Argo Errado – Especial Oscar 2013

  • por José Eduardo Volpini
  • 8 Anos atrás

ARGO-ERRADO
Muricy chegou no Santos como Tony Mendes (Ben Affleck) chegou ao Irã. Sua missão era salvar não seis pessoas, mas um grupo maior, que tinha as duas maiores estrelas do Brasil para o futuro (uma viria a decepcionar ou não evoluir com o passar do tempo).

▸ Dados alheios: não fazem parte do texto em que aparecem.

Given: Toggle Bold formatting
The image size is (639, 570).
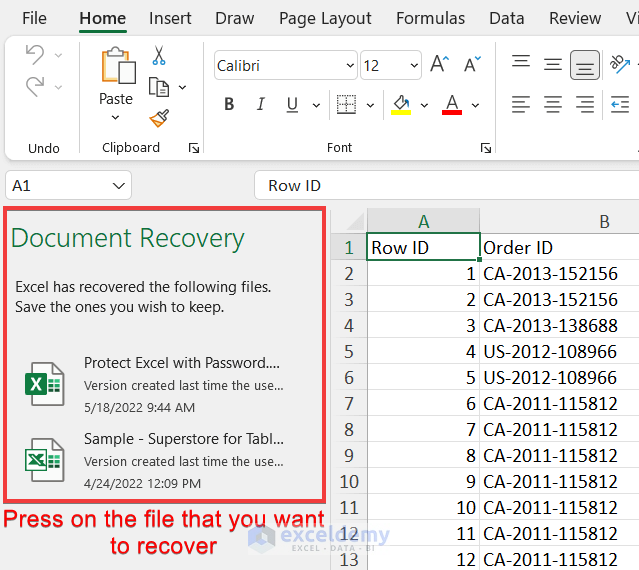Looking at the screenshot, I should (x=229, y=104).
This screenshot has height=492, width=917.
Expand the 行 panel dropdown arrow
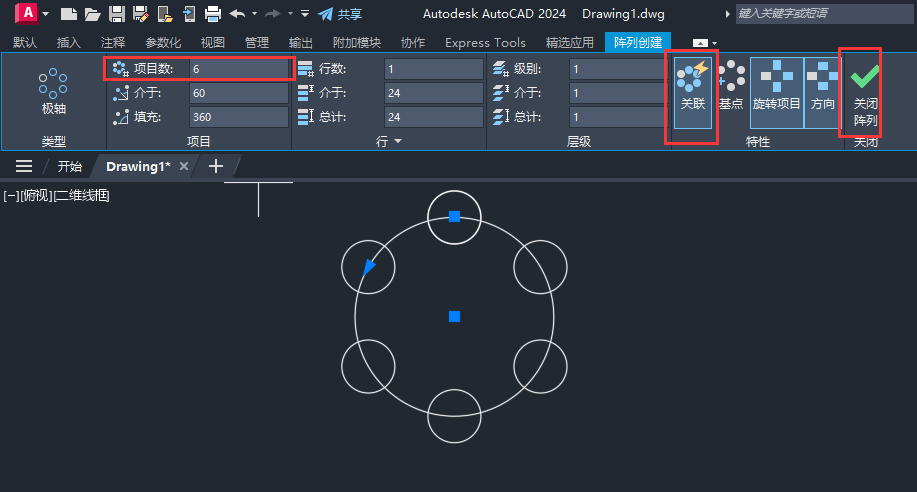pyautogui.click(x=399, y=142)
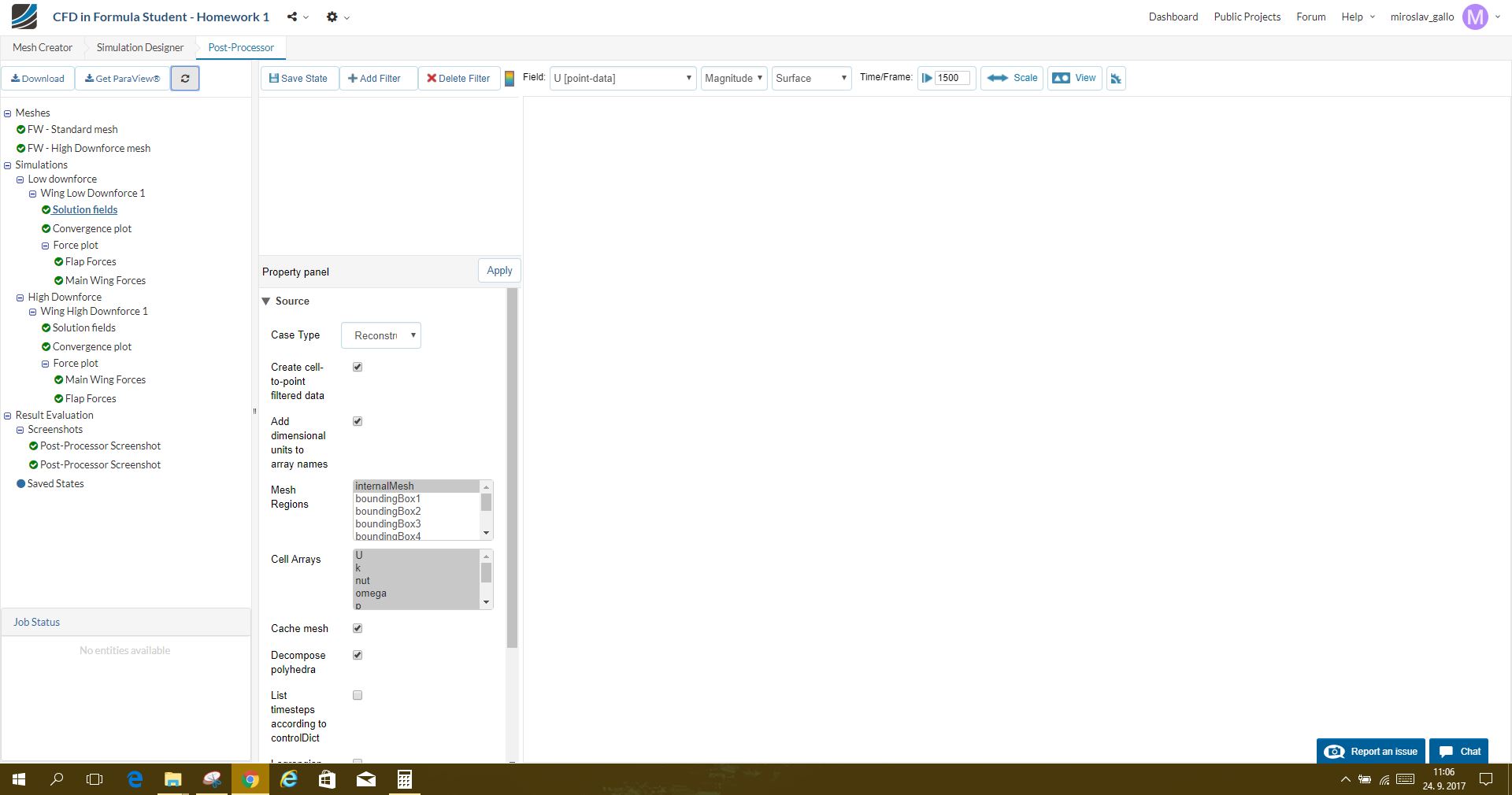1512x795 pixels.
Task: Click the play time frame icon
Action: (927, 78)
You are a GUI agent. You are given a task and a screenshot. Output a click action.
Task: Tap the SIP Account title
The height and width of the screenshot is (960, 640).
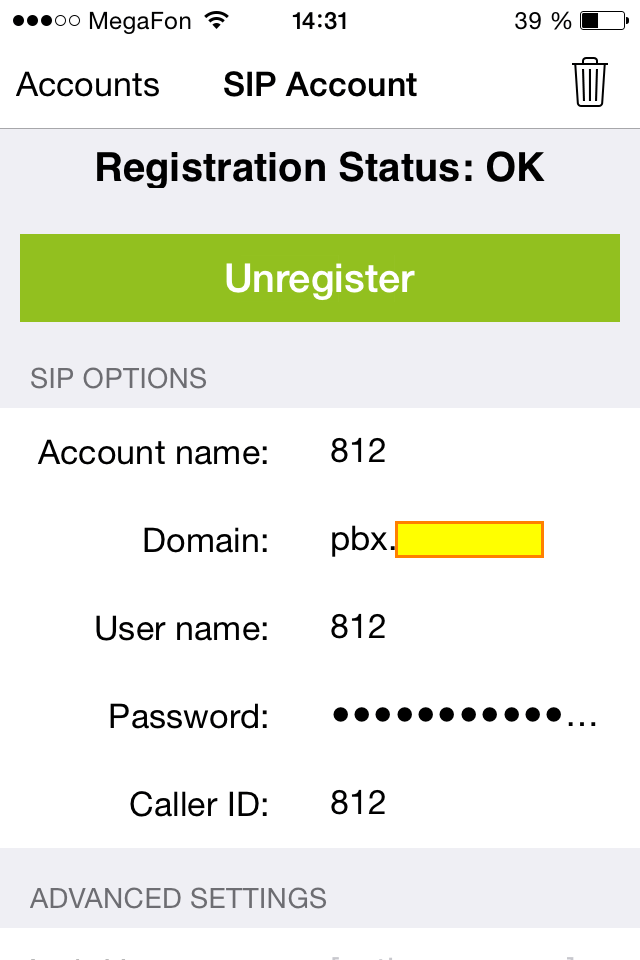320,84
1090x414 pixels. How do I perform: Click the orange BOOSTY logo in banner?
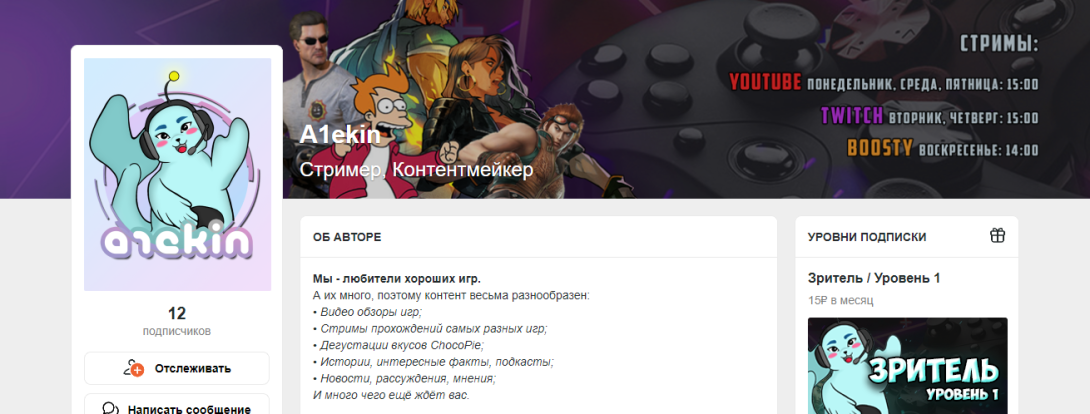[879, 148]
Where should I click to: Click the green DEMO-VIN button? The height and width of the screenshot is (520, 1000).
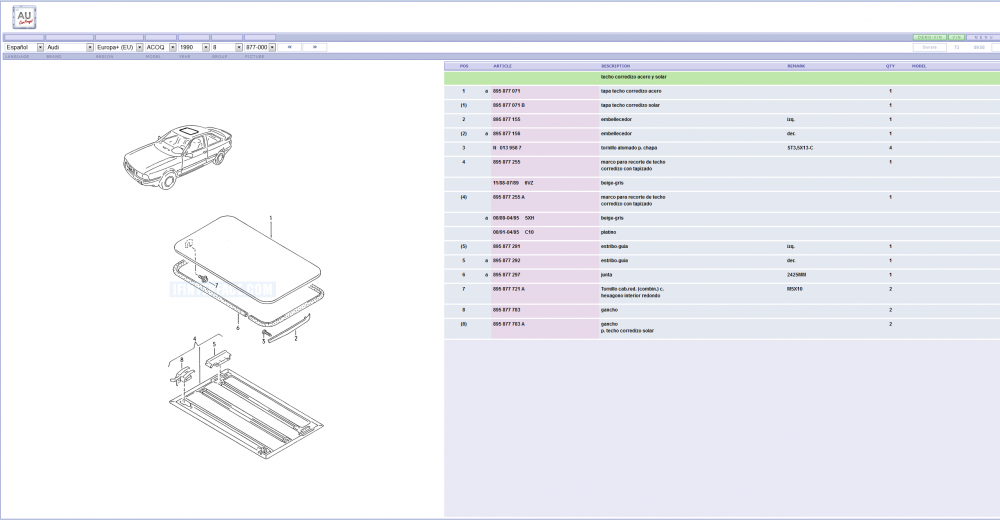[929, 37]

E de forma não tão genial (ao contrário da película também dirigida pelo ator Ben Affleck, que inventa um filme para resgatar os americanos), mas tão eficiente quanto, Muricy fez com que o time fosse para frente na Libertadores. Deu a volta por cima, algo que parecia difícil na primeira fase, e conquistou o título improvável em certo momento da competição. Era mais uma consagração para o técnico, que já havia tido outros sucessos, mas faltava a Libertadores. Com a conquista, ainda acabou com a falácia de que era fraco em competições mata-mata, mesmo que ele já houvesse vencido anteriormente.

Porém, após isso, a equipe parou. Podemos lembrar da ausência de Neymar em diversos momentos, ou até da situação conturbada de Ganso em determinada época, mas o futebol do time nunca mais esteve de volta. Algumas goleadas, mas nada que pudesse unir a beleza e a eficiência, ou pelo menos a vitória. Vieram alguns títulos, mas muito pouco para o elenco que se tem e o treinador que o time possui. Além disso, Muricy repete os mesmos erros de outrora, o perfil famoso no Facebook parece descrever a personalidade do treinador com perfeição. Procurando jogadores que cobrem bem falta, que “cheguem dando de cabeça”, zagueiros altos e fortes, volantes, improvisações… e para completar, uma excessiva dependência de Neymar.

Não se vê um time uniforme, que tem movimentação, difícil de ser marcado. Pelo contrário, muitas vezes é um time apático. Muricy resgatou o clube, que passava por um momento complicado, mas agora é hora de devolver em perfeitas condições. Só assim a missão será um sucesso.